◆ **Directions**:
Nothing but the lines from the one holding "This screenshot has height=388, width=620." through the last line of the material below should be set down, exactly and without images.

◆ **The records**:
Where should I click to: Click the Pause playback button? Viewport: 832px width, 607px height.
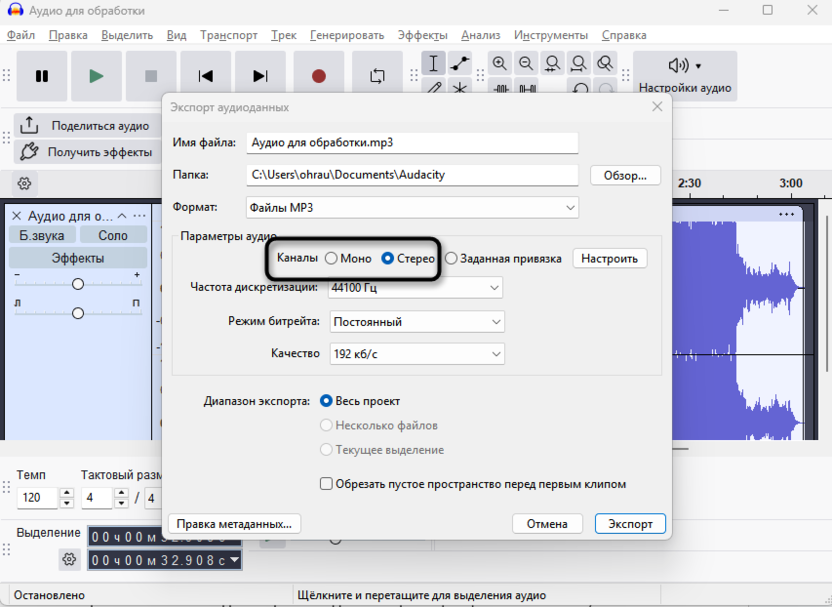coord(42,76)
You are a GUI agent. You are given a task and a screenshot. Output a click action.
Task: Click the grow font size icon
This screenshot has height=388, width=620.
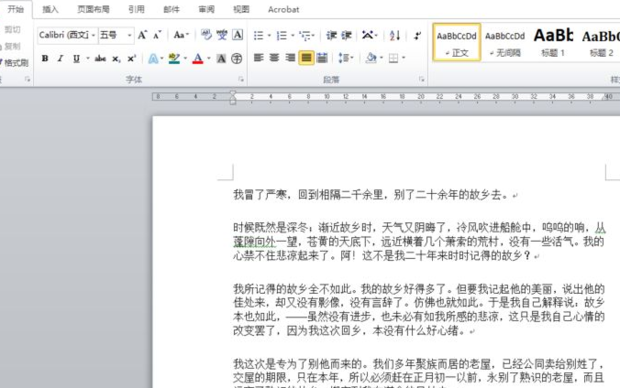coord(142,35)
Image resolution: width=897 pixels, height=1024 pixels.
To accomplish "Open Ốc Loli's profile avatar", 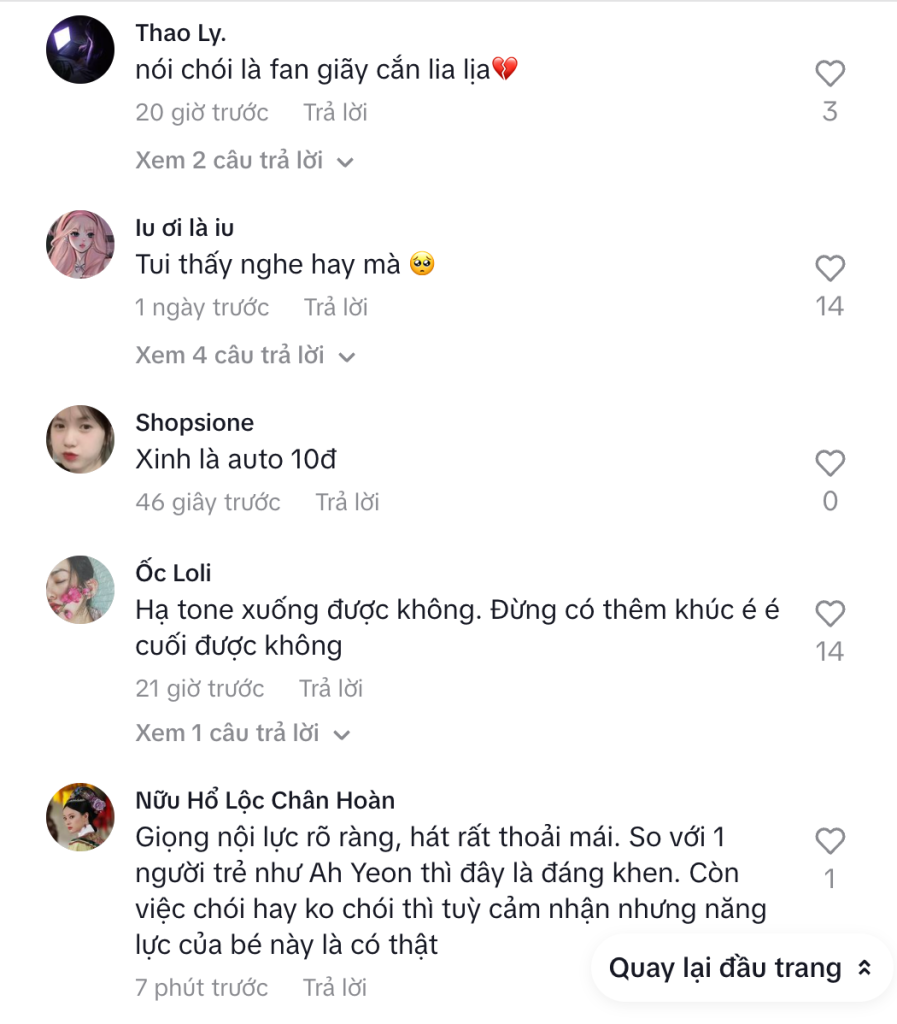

◆ **Solved problem**:
This screenshot has height=388, width=620.
coord(142,35)
Image resolution: width=897 pixels, height=1024 pixels.
To accomplish "Open Ốc Loli's profile avatar", 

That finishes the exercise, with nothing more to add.